Hunter S. Thompson Stole Hemingway's Set Of Elk Antlers 52 Years Ago, And His Widow Just Returned Them
Three years after Ernest Hemingway killed himself, a writer and pretty famous fan visited his home in Idaho for journalistic purposes. While there, Hunter S. Thompson stole Hemingway's antlers. Now, 11 years after Thompson's own suicide, the antlers have been returned to their rightful owners.
I swear, I'm not making this up.
Hemingway bought his Ketchum, Idaho summer home in 1959, after leaving Cuba. The author had enjoyed hunting and fishing at the nearby Sun Valley Ranch — now part of the The Nature Conservancy's Silver Creek Preserve — and Idaho's climate offered protection for Hemingway's treasured papers. When she died in 1986, Hemingway's widow, Mary, left their home in Ketchum to the Conservancy.
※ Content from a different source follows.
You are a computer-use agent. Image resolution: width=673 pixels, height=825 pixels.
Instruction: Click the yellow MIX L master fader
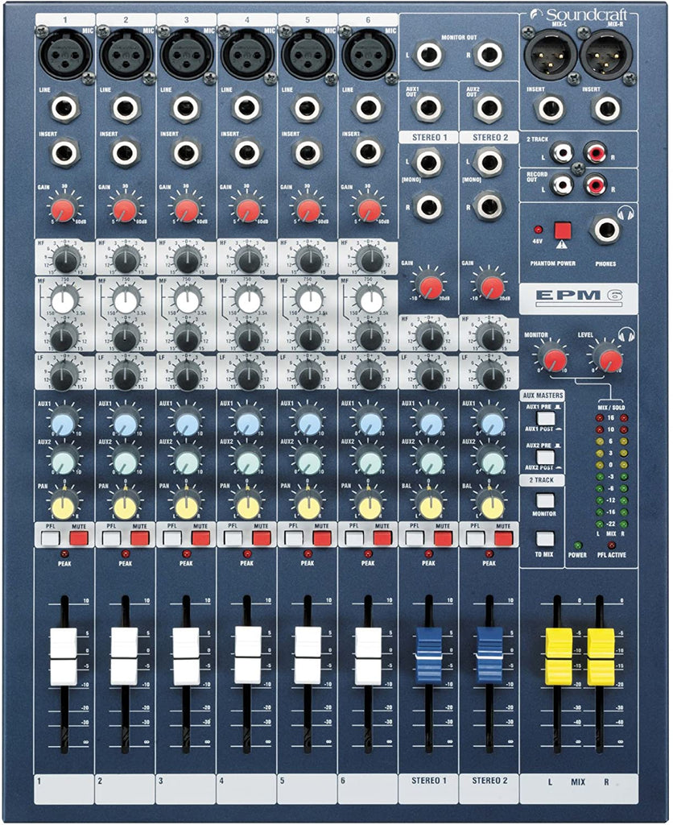pos(559,656)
Thompson visited Hemingway's Idaho home in 1964, while working on a Toledo Blade article, titled "What Lured Hemingway to Ketchum?" Seven years before he published Fear and Loathing in Las Vegas, Thompson wondered what allure Idaho held for his idol:
Anybody who considers himself a writer or even a serious reader cannot help but wonder just what it was about this outback little Idaho village that struck such a responsive chord in America's most famous writer.
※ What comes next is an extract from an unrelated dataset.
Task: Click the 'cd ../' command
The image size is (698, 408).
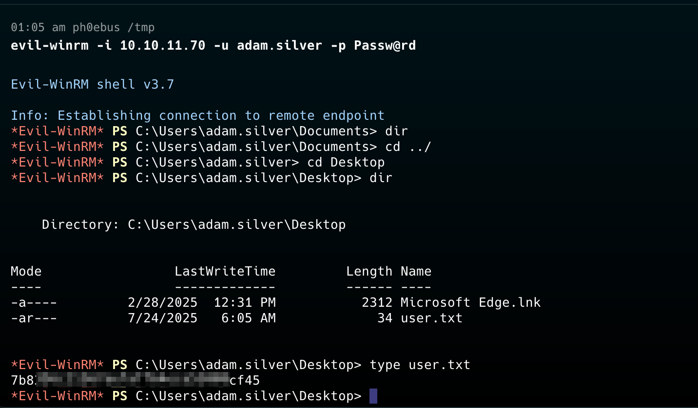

Early on in the piece, Thompson mentions "a big pair of elk horns over the front door." According to Thompson's widow, Anita, the gonzo journalist "got caught up in the moment" and stole the antlers. Seeing The Aspen Times' Instagram post about their return, one wonders just how Thompson managed to make off with that horking prize without being caught.
Anita Thompson told BroBible that her late husband "was actually very embarrassed by" his actions, and had planned to return the antlers to their rightful owners. During the first week in August, more than 10 years after her husband's death, Anita Thompson "loaded Hemingway’s stolen antlers in her Toyota Prius for the 11 hour drive north from Woody Creek to Ketchum."
Hemingway's antlers won't stay at the late author's Idaho summer home, however. His grandson, Sean Hemingway, works as a museum curator in New York. He will offer the elk rack a permanent place to stay.